* Problem: Every line of the entries below from the one containing "Screen dimensions: 965x885" to the one containing "Given: Open the Edit PSal.cfg menu", both ends included, must be written out exactly. No other line belongs in the answer.

* Records for the exercise:
⟨

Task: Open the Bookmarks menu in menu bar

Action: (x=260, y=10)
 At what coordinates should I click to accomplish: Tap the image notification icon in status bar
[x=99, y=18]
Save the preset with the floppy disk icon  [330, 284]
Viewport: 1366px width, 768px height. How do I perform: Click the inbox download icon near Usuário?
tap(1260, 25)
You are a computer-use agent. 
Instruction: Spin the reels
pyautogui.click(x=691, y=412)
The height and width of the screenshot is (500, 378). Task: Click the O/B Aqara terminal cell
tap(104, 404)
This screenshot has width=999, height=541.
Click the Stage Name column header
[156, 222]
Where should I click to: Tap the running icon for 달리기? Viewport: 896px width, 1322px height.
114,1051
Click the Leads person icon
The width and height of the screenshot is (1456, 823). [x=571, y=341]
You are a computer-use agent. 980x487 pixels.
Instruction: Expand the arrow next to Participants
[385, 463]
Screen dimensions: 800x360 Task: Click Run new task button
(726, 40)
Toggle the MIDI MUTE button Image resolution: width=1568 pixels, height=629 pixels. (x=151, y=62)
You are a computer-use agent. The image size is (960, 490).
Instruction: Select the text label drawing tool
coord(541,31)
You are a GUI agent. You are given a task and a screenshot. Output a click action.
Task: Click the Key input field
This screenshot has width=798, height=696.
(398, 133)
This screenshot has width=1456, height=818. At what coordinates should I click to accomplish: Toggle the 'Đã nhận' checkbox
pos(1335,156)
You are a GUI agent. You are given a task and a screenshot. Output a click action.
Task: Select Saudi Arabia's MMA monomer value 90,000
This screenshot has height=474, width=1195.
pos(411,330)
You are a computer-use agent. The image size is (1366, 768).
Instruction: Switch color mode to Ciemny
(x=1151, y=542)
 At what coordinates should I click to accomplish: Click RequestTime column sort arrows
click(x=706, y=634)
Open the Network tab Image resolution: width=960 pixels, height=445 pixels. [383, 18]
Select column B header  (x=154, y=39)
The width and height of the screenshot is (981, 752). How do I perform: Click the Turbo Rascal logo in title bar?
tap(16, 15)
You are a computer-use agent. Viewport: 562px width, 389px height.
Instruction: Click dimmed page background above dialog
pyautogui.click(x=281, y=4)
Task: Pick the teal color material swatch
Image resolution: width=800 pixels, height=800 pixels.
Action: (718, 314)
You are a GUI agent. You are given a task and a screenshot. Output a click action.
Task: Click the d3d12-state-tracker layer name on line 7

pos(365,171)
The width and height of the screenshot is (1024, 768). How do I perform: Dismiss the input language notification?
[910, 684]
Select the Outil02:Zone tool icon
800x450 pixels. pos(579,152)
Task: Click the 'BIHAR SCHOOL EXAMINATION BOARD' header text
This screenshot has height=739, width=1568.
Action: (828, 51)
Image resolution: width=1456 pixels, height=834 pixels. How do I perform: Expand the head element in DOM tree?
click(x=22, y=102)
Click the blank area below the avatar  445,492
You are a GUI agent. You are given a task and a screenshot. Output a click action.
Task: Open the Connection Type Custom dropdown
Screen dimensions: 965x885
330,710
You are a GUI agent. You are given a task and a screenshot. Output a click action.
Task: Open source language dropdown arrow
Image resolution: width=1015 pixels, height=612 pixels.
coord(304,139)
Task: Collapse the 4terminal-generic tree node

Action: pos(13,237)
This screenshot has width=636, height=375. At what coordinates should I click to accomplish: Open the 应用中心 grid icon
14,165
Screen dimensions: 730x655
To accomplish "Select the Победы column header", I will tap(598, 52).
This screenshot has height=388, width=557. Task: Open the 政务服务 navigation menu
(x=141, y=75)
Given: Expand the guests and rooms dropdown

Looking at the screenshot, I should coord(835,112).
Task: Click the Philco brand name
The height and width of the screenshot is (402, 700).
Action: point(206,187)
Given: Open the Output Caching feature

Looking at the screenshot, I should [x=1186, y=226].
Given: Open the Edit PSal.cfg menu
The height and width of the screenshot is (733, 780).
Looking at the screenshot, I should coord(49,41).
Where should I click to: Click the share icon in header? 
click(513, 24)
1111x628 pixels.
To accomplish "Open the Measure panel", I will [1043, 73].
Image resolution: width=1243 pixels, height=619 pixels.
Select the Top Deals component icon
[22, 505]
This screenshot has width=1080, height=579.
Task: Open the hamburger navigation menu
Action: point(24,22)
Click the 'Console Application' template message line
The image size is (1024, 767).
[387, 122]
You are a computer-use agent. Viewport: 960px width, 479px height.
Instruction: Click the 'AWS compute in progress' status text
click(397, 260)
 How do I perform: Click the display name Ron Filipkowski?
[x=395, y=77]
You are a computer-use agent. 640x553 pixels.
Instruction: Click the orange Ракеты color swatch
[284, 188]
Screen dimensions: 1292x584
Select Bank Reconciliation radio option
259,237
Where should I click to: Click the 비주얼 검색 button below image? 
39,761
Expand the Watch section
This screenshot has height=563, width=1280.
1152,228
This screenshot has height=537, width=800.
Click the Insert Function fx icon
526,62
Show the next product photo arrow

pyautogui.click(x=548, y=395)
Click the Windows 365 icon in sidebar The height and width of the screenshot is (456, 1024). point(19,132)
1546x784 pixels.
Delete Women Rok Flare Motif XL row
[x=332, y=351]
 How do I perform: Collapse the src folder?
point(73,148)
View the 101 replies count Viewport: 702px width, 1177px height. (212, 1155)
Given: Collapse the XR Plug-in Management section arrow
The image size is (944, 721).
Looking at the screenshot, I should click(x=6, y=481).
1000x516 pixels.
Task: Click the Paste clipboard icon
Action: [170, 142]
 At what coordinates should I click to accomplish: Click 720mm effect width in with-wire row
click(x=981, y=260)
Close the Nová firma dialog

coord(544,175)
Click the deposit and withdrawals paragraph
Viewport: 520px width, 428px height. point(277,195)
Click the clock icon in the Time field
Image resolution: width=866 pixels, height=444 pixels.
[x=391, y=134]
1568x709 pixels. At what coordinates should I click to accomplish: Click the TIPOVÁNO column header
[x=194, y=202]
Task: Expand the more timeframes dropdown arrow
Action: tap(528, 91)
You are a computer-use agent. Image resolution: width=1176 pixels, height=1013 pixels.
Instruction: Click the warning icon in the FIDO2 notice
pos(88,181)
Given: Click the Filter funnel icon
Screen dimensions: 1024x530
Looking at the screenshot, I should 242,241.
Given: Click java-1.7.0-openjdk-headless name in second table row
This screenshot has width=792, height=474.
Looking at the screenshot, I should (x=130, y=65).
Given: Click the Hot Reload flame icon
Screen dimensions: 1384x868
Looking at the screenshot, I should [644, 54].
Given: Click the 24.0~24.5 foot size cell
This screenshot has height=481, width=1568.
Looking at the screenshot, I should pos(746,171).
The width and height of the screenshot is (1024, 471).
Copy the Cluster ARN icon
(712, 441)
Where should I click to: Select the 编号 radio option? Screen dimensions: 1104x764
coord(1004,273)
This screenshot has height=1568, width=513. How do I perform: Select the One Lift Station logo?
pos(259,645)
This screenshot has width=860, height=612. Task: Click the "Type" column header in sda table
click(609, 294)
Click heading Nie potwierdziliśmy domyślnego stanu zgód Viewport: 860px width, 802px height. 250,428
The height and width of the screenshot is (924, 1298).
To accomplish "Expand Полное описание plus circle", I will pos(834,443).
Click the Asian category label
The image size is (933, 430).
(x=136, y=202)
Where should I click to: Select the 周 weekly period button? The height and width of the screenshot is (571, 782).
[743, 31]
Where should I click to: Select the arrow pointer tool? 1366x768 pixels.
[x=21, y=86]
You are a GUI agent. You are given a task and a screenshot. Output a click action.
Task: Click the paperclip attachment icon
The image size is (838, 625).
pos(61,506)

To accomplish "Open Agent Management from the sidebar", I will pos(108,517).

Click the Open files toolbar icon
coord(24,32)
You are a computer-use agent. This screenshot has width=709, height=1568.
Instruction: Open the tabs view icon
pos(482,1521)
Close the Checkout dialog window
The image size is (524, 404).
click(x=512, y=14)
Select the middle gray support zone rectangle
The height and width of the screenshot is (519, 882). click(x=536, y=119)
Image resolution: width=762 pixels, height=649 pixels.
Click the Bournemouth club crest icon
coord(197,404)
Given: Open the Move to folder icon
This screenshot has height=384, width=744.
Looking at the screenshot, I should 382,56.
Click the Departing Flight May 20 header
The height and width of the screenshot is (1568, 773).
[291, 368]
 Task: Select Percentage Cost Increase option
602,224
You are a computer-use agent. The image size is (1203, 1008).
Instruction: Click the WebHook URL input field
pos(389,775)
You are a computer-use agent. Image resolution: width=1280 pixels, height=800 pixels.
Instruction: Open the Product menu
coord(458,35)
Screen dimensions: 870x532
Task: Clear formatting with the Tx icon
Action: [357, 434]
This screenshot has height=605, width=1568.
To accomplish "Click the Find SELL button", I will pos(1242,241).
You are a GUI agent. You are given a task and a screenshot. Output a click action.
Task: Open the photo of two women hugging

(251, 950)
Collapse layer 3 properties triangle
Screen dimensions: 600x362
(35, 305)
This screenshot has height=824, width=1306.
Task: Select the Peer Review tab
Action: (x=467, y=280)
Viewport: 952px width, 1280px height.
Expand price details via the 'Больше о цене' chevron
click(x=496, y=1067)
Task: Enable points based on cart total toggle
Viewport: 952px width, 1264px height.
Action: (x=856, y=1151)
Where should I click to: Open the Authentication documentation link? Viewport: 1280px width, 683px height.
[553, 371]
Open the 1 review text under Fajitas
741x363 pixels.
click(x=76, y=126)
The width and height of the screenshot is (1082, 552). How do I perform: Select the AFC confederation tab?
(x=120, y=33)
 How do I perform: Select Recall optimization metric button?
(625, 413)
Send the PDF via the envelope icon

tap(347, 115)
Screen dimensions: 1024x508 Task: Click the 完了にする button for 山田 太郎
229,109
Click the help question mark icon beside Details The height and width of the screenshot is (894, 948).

⟩

* Output of the task:
Screen dimensions: 965x885
330,710
You are a GUI agent. You are given a task and a screenshot. Output a click action.
Task: Open source language dropdown arrow
Image resolution: width=1015 pixels, height=612 pixels.
coord(304,139)
Task: Collapse the 4terminal-generic tree node

Action: pos(13,237)
This screenshot has width=636, height=375. At what coordinates should I click to accomplish: Open the 应用中心 grid icon
14,165
Screen dimensions: 730x655
To accomplish "Select the Победы column header", I will tap(598, 52).
This screenshot has height=388, width=557. Task: Open the 政务服务 navigation menu
(x=141, y=75)
Given: Expand the guests and rooms dropdown

Looking at the screenshot, I should coord(835,112).
Task: Click the Philco brand name
The height and width of the screenshot is (402, 700).
Action: point(206,187)
Given: Open the Output Caching feature

Looking at the screenshot, I should [x=1186, y=226].
Given: Open the Edit PSal.cfg menu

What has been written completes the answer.